Le Guatemala freine par la force les migrants honduriens en route vers les Etats-Unis


Le Guatemala a freiné ce 17 Janvier à coups de gaz lacrymogène et de matraques l'avancée de milliers de migrants partis du Honduras en espérant gagner les Etats-Unis, alors que plusieurs cas de Covid-19 ont été déclarés parmi eux. 21 personnes du groupe ayant passé les contrôles sanitaires sont positives au coronavirus et devront être placées en quarantaine au Guatemala avant de retourner dans leur pays, a déclaré Julia Barrera la porte-parole du ministère de la Santé.

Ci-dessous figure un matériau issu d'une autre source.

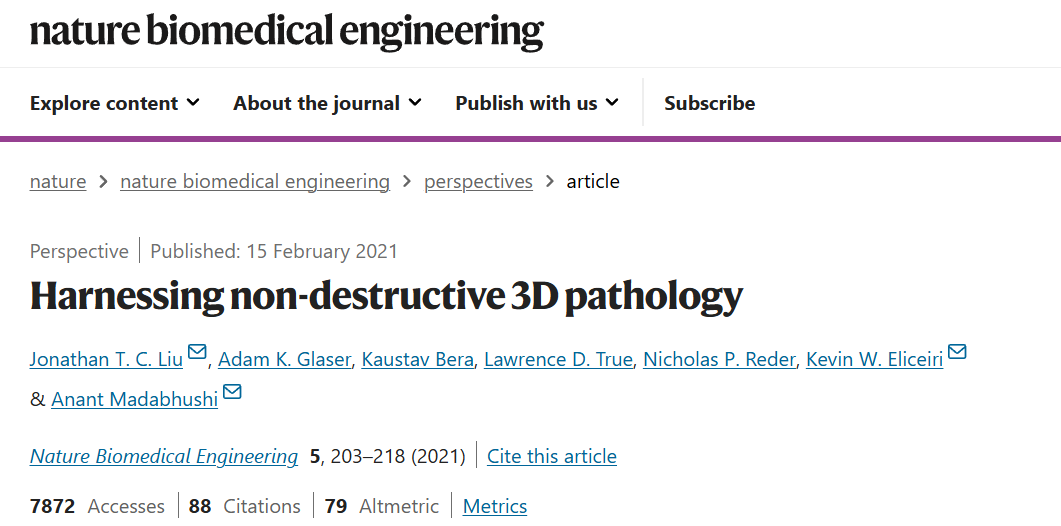Go to the nature breadcrumb link
Viewport: 1061px width, 526px height.
[x=58, y=181]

La caravane, composée d'au moins 9.000 Honduriens répartis en plusieurs contingents, a progressé de 50 kilomètres à l'intérieur du Guatemala. Arrivés dans la ville de Vado Hondo près de 6.000 d'entre eux (selon la police) se sont heurtés aux policiers et soldats déployés sur place. Les détonations assourdissantes des grenades lacrymogènes et la fumée ont fait reculer des milliers de personnes sur la route, d'autres ont cherché refuge dans les montagnes voisines.


Dans leur fuite, certains ont laissé tomber leurs affaires. Ceux qui tentaient de franchir malgré tout le barrage des forces de sécurité ont reçu des coups de matraque. Selon une responsable locale de la santé, s'exprimant sous couvert d'anonymat, plusieurs personnes ont été blessées. Contrairement au 15 Janvier, où la police n'était pas armée et avait été submergée par le flot des réfugiés au poste-frontière d'El Florido, les policiers étaient cette fois armés et équipés de matériel anti-émeute.


Les migrants étaient entrés dans le pays dans la nuit du 15 au 16, au poste-frontière d'El Florido, à 220 kilomètres à l'est de la capitale Guatemala. La décision d'ouvrir la frontière avait été prise du fait de la présence de nombreuses familles avec enfants. La caravane humaine était partie le 15 Janvier à l'aube de la ville de San Pedro Sula, cœur industriel et moteur économique du Honduras (9 millions d'habitants).